This repository contains experiments for the paper
Bayesian Deep Learning and a Probabilistic Perspective of Generalization
by Andrew Gordon Wilson and Pavel Izmailov.
In the paper, we present a probabilistic perspective for reasoning about model construction and generalization, and consider Bayesian deep learning in this context.
- We show that deep ensembles provide a compelling mechanism for approximate Bayesian inference, and argue that one should think about Bayesian deep learning more from the perspective of integration, rather than simple Monte Carlo, or obtaining precise samples from a posterior.
- We propose MultiSWA and MultiSWAG, which improve over deep ensembles by marginalizing the posterior within multiple basins of attraction.
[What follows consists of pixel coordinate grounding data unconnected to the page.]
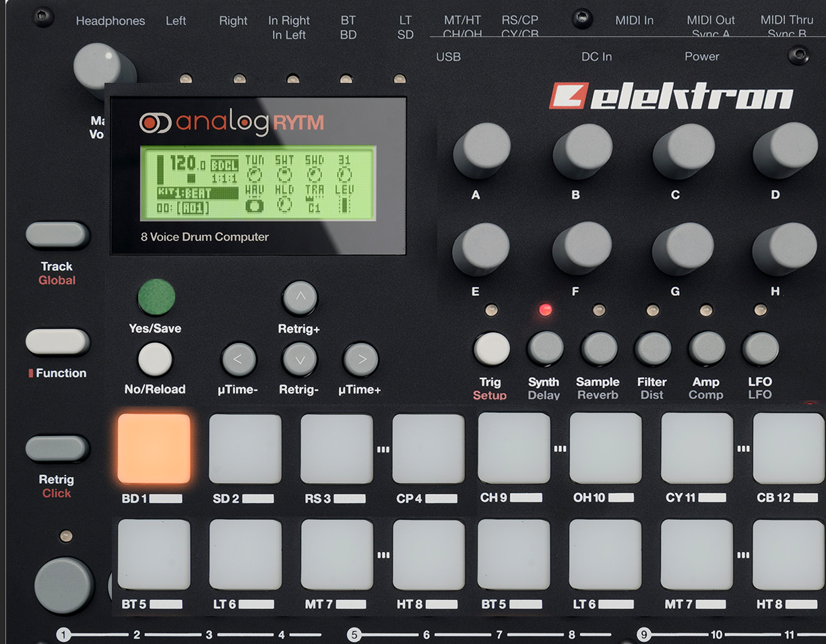The width and height of the screenshot is (826, 644).
Task: Trigger the CP 4 clap pad
Action: (x=428, y=449)
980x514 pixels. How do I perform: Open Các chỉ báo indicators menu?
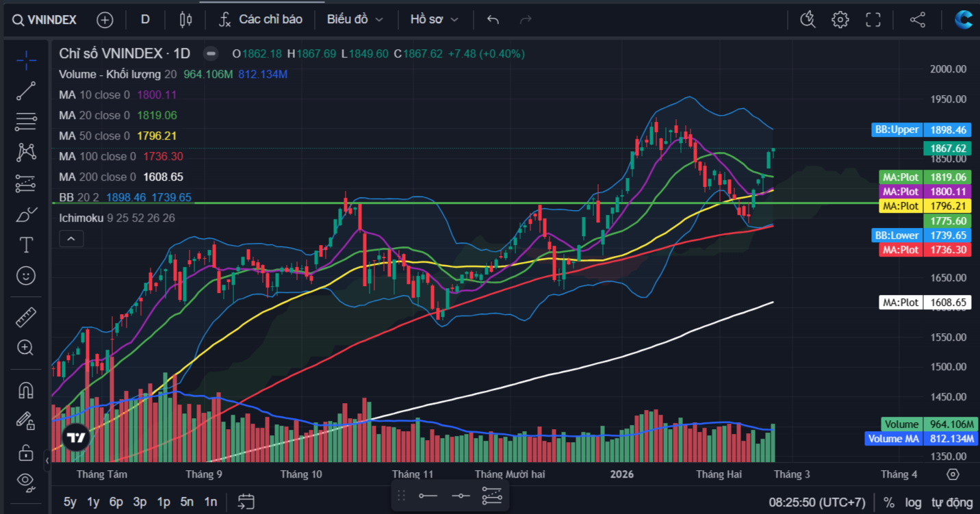pyautogui.click(x=260, y=20)
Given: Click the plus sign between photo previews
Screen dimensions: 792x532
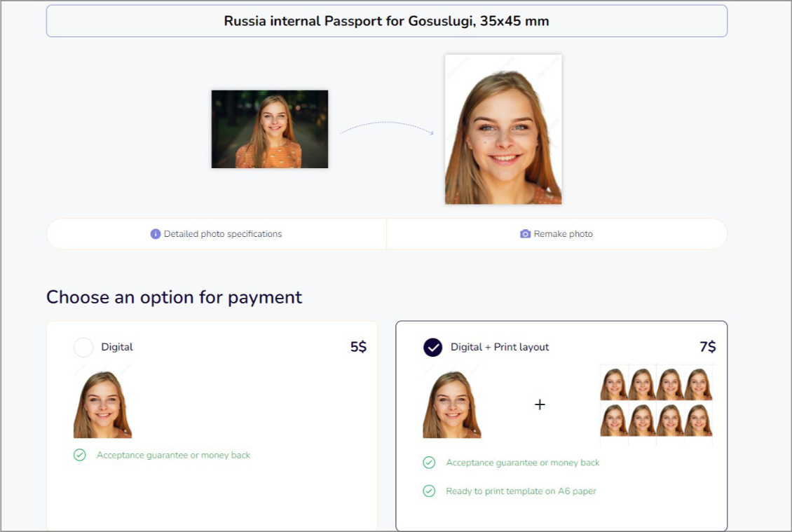Looking at the screenshot, I should [x=540, y=404].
- We investigate the function-space distribution implied by a Gaussian distribution over weights from multiple different perspectives, considering for example the induced correlation structure across data instances.
- We discuss temperature scaling in Bayesian deep learning.
- We show that results in deep learning that have been presented as mysterious, requiring us to rethink generalization, can naturally be understood from a probabilistic perspective, and can also be reproduced by other models, such as Gaussian processes.
- We argue that while Bayesian neural networks can fit randomly labelled images (which we believe to be a a desirable property), the prior assigns higher mass to structured datasets representative of the problems we want to solve; we discuss this behaviour from a probabilistic perspective and show that Gaussian processes have similar properties.
In this repository we provide code for reproducing results in the paper.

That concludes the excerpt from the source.